Trains to run on high speed rail lines can nowadays be bought from a range of manufacturers, all of whom can point to tried and trusted designs, many millions of miles of reliable service, and a commitment to development that gives confidence to prospective buyers. They also have a record of delivering the goods more or less when they say they will, which is a useful bonus, given the sums involved.
AnsaldoBreda V250 trainset. Photo: Jeroen de Vries
European buyers can choose a Japanese builder, like Hitachi, or from within the EU there is Alstom (TGV and Pendolino) and Siemens (ICE). Spanish constructors CAF and Patentes Talgo (the latter with technical partner Bombardier) also have a good record of supplying high speed trains. So when the Netherlands and Belgium wanted a train for their new high speed service, they were spoiled for choice.
And the requirement was not the most onerous: a maximum speed of 250km/h is well short of, for instance, the 310km/h of the Anglo-French Eurostar trains, and they’ve been around several years now. So which of these manufacturers got the nod? Sadly, the answer is “none of the above”: the choice was to award the contract to Italian builder AnsaldoBreda.

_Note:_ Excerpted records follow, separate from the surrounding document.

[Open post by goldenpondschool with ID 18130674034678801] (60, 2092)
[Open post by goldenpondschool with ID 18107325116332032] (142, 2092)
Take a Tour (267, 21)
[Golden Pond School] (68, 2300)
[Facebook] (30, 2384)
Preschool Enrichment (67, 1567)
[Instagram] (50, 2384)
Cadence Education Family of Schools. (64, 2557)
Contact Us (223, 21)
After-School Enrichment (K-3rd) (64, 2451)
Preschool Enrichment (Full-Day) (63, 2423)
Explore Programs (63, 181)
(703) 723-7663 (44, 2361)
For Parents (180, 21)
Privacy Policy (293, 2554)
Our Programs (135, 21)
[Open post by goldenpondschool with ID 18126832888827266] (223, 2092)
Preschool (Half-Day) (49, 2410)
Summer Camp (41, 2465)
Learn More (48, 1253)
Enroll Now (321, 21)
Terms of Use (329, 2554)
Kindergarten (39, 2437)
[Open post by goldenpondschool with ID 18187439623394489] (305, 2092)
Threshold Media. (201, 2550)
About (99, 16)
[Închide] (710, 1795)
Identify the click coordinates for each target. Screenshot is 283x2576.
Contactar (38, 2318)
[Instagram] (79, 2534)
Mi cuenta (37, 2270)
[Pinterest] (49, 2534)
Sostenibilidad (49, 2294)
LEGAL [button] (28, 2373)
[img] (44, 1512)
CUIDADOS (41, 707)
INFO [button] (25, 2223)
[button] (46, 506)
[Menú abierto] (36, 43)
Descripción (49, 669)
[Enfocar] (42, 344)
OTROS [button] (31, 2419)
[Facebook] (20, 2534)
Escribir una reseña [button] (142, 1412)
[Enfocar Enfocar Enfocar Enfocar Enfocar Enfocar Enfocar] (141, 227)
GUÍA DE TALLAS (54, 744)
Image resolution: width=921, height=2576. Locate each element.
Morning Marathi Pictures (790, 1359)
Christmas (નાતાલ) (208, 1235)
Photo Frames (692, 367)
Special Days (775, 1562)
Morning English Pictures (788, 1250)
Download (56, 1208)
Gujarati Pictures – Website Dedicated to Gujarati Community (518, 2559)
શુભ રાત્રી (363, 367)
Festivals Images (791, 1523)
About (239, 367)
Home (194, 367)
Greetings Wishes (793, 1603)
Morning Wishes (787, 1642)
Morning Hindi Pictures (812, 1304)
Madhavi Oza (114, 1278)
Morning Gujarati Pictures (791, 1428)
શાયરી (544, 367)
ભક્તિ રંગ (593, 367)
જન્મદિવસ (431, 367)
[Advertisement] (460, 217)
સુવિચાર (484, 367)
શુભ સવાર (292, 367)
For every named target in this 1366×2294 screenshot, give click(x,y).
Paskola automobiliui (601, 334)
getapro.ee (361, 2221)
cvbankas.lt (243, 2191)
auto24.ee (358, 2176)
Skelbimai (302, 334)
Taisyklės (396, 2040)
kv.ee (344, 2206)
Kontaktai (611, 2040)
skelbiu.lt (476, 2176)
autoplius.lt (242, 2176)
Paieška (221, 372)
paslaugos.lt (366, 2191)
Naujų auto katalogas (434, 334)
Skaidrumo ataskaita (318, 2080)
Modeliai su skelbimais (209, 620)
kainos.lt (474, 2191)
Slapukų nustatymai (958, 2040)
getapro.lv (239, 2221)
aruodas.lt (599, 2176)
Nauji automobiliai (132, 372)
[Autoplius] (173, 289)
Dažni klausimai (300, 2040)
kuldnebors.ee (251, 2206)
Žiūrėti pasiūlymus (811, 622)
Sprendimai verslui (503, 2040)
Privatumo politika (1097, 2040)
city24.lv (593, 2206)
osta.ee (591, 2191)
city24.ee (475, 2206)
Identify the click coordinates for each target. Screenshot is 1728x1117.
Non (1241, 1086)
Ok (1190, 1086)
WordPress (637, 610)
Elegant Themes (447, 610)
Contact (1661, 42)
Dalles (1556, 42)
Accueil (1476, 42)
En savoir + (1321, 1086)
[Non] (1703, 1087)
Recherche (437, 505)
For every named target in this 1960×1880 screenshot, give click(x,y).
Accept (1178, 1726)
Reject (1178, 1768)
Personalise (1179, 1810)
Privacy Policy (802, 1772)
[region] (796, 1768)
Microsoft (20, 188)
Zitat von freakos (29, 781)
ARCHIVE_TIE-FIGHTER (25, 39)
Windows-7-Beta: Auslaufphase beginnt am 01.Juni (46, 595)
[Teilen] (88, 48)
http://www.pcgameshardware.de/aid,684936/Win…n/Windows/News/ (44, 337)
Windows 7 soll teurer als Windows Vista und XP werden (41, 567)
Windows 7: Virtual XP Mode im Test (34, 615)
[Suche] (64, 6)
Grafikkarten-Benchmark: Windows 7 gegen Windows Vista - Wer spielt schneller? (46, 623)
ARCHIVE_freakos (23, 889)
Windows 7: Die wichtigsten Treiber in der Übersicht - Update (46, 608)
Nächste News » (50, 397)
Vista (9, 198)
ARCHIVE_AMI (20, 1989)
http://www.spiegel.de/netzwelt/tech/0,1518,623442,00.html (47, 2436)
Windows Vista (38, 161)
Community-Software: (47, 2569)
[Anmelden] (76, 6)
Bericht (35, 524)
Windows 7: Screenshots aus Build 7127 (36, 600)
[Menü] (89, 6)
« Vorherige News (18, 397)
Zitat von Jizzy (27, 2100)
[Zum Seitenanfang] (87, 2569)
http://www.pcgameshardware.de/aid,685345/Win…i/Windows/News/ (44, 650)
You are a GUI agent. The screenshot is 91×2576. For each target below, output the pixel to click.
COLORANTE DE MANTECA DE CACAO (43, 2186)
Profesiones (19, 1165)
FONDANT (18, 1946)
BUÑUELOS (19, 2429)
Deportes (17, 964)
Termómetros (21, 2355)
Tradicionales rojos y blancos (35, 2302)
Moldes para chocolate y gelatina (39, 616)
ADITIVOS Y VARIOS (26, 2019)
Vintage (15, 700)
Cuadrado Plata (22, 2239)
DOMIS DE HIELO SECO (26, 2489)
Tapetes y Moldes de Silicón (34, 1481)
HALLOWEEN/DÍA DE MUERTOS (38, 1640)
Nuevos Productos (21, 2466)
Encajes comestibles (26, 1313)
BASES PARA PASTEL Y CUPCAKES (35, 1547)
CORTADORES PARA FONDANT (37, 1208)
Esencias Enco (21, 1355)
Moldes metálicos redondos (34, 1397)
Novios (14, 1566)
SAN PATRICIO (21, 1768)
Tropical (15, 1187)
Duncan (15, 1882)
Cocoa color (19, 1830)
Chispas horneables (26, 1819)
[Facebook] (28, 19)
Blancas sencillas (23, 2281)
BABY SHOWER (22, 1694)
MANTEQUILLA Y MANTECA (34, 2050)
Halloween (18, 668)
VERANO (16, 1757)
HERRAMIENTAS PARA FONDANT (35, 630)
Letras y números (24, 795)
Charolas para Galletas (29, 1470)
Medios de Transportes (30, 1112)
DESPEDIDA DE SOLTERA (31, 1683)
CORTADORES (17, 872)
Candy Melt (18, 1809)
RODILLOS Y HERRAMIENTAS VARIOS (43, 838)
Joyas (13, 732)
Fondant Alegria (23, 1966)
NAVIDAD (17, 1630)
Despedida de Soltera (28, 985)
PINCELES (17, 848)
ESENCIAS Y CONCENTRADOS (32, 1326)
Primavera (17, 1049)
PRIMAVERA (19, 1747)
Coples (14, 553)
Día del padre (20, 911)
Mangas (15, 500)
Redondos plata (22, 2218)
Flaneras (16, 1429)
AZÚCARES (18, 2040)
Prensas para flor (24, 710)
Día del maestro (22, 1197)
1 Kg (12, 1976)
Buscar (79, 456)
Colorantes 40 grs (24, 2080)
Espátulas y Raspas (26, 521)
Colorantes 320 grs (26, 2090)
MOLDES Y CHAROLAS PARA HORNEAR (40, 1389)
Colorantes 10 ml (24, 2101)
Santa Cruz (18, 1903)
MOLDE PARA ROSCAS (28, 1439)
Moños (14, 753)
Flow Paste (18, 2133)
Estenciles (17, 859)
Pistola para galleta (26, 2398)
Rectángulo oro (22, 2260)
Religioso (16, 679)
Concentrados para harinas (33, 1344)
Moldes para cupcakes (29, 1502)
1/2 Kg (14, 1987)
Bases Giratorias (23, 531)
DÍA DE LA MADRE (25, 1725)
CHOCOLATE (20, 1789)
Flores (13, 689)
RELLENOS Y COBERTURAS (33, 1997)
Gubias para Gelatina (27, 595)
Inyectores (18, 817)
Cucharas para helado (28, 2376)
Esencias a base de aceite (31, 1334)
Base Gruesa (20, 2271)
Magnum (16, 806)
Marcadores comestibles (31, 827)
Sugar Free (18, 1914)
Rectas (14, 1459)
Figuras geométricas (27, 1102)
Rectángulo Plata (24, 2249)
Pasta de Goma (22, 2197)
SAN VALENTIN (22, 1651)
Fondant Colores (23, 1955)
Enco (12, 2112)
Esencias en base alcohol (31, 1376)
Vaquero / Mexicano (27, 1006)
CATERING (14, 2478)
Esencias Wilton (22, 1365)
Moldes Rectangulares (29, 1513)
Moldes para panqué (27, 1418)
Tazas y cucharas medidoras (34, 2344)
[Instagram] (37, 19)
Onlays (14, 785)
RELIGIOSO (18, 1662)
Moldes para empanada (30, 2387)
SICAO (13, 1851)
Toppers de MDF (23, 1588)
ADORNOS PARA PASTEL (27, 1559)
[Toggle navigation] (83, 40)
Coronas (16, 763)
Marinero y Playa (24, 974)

Worse, the new trains, christened V250, would be AnsaldoBreda’s first venture into the mainstream high speed rail market: the Dutch and Belgians would be their launch customer. But the order got placed, and a service date of 2007 was pencilled in. Two years later, the V250 had not carried a single fare-paying passenger: a slower locomotive-and-coaches service entered service instead.
Eventually, more than five years late, the V250 entered regular service on the new high-speed line between Amsterdam, Rotterdam, Antwerp, and Brussels. The “Fyra” branded trains lasted no more than a month and a half before the Belgian authorities revoked their safety certification. Technically speaking, the V250s suffered from bits falling off. Or working loose. And corrosion. And bad build quality. And iffy brakes.
In January this year, Belgian operator NMBS (or SNCB if you’re talking French) gave AnsaldoBreda three months to sort their corporate lives out. The sorting out failed to happen. NMBS have therefore pulled the plug on their V250 order, along with all guarantees of payment. Netherlands operator NS is still thinking about it, while seeing Alstom and Siemens products operating reliably into and out of Amsterdam.
There are lessons to be learned here, and the most important one is this: AnsaldoBreda should not have been bidding if it did not have a product fit for purpose. Moreover, they should consider themselves mightily fortunate if they get away without being taken to the cleaners for all the problems caused by their rash decision to enter a market they clearly knew so little about.
Fortunately, nobody else will be ordering the V250 any time soon. If ever.